I write a quote from the play on the board:
"Do not fear me. Make straight your own path to destiny."
I explain to students that we have to do two things to this quote. We have to cite it correctly using MLA and we have to clarify the confusing pronouns, me and your.
Next, I write the citation (L.9-10.3) template:
(Author.Scene Number. line number(s))
I made sure the students understand that when we normally cite a play we include the act and the scene, but since Antigone is written in only scenes, that is what we cite.
Then, I explain that the unclear pronouns can be confusing for a reader. We use brackets , to insert clarifying details for the reader. I rewrite the quote with the correct citation and brackets.
"Do not fear me [Antigone]. Make straight your [Ismene] your own path to destiny" (Sophocles.Prologue.90).

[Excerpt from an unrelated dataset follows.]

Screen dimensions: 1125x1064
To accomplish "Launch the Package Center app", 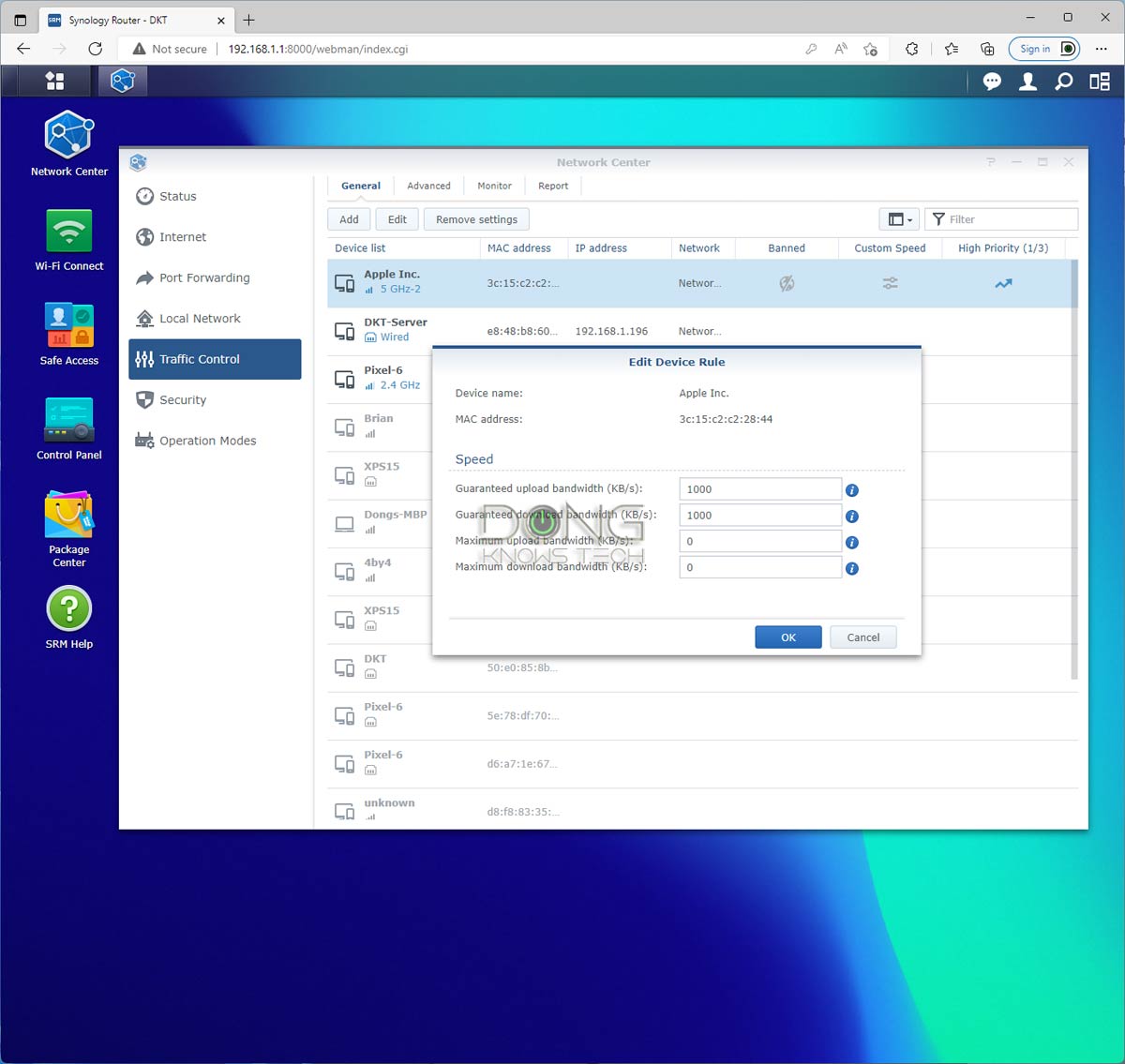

I tell students to take notes on this correct formatting and keep it in their binder as a resource. All of their quotes needed to be formatted in this way.
During student work time, the room is chaotic. Each group will be working on a different part of their Antigone Fever Chart. This video, students collaboratively working on Fever Chart, that demonstrates the very active classroom during this time.
Another part of student work time, is conferring with students about their quotes. Before students attach their quotes, I will visit the group. During this conference, the group members will present their quote, explain where it gets charted and read the explanation (Sl.9-10.4, SL.9-10.1a, SL.9-10.1b). This video, conferencing with students about text evidence (RL.9-10.1), demonstrates this conferring time. This is important because I want students to think about literary analysis in the same way they do an argument. They are making judgments about the character and providing evidence to support that analysis (RL.9-10.3). When they verbalize that during a conference with me, it validates their hard work. Additionally, it is good practice before they present to the class.
By this time, students should have their quotes selected, explanations written and chart completed. During the next class period, students will present their posters. With a few minutes of class left, I explain that students who don't have their quotes on their poster and/or explanations written, need to complete them for homework.